Maka dari itu apabila dikatakan syarah suatu kitab
tertentu, seperti Syarah Shahih al-Bukhari, Syarah Alfiyyah al-‘Iraqi, dan
Syarah Qurrat al-‘Ayn, maka yang dimaksud adalah syarah terhadap kitab tersebut
secara keseluruhan. Sedangkan apabila dikatakan “syarah hadits” secara mutlak,
maka yang dimaksud adalah syarah terhadap suatuhadits tertentu, yaitu ucapan,
tindakan, atau ketetapan Rasulullah r beserta sanadnya.

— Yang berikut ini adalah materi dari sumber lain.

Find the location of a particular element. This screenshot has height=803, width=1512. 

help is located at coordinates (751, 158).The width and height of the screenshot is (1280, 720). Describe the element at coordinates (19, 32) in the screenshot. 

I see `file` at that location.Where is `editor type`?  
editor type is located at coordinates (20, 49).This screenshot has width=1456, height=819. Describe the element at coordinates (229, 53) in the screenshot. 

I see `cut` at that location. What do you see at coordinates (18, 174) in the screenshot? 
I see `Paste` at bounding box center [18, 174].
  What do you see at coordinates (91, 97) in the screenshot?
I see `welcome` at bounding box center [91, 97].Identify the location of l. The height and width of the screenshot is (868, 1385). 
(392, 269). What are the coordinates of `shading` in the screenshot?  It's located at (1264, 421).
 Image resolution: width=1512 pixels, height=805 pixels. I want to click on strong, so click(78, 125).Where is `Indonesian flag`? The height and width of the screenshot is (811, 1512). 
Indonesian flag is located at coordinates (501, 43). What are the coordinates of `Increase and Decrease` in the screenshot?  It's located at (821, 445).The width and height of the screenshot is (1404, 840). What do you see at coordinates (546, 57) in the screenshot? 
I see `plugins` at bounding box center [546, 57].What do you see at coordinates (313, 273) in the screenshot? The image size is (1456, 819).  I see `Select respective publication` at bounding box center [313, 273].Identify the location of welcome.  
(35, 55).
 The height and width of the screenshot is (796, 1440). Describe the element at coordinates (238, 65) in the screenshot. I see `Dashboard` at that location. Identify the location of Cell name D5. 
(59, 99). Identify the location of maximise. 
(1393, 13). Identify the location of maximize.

Di samping itu, syarah tidak harus secara tertulis atau
berbentuk kitab dan karya tulis lainnya, melainkan bisa juga secara lisan. Oleh
karena itu, karya tulis yang menguraikan dan menjelaskan makna dan maksud suatu
hadits, seperti dalam makalah dan artikel, dapat disebut syarah. Demikian juga
uraian dan penjelasan had its secara lisan dalam proses belajar, pengajian,
khutbah, ceramah, dan sejenisnya bisa juga disebut sebagai kegiatan mensyarah
hadits.[3]
B. Sejarang Singkat Syarah
Sejarah
perkembangan syarah hadis, tentu sangat mengikuti perkembangan hadis. artinya,
perkembangan syarah muncul setelah perkembangan hadis sudah mengalami beberapa
dekade perjalanan. Dengan dasar ini sehingga para ulama terkadang berbeda dalam
menentukan lahirnya syarah hadits. Di antaranya TM Hasbi al-Shiddieqy yang
memposisikan perkembangan syarah hadits pada periode ketujuh, periode terakhir
dari periodisasi sejarah perkembangan hadits dan ilmu hadits yang dibuatnya.
Ketujuh periode
yang dibuat TM Hasbi al-Shiddieqy adalah sebagai berikut: 1) Kelahiran hadits
hingga Rasulullah r wafat; 2) Pembatasan riwayat; 3) Perkembangan
periwayatan dan perlawatan mencari hadits, sejak 41 H sampai akhir abad ke-1 H;
4) Pembukuan hadits, selama abad ke-2 H; 5) Penyaringan dan seleksi hadits,
selama abad ke-3 H; 6)Penghimpunan hadits-hadits yang terlewatkan, sejak awal abad ke-4 H, sampai tahun 656 H; 7)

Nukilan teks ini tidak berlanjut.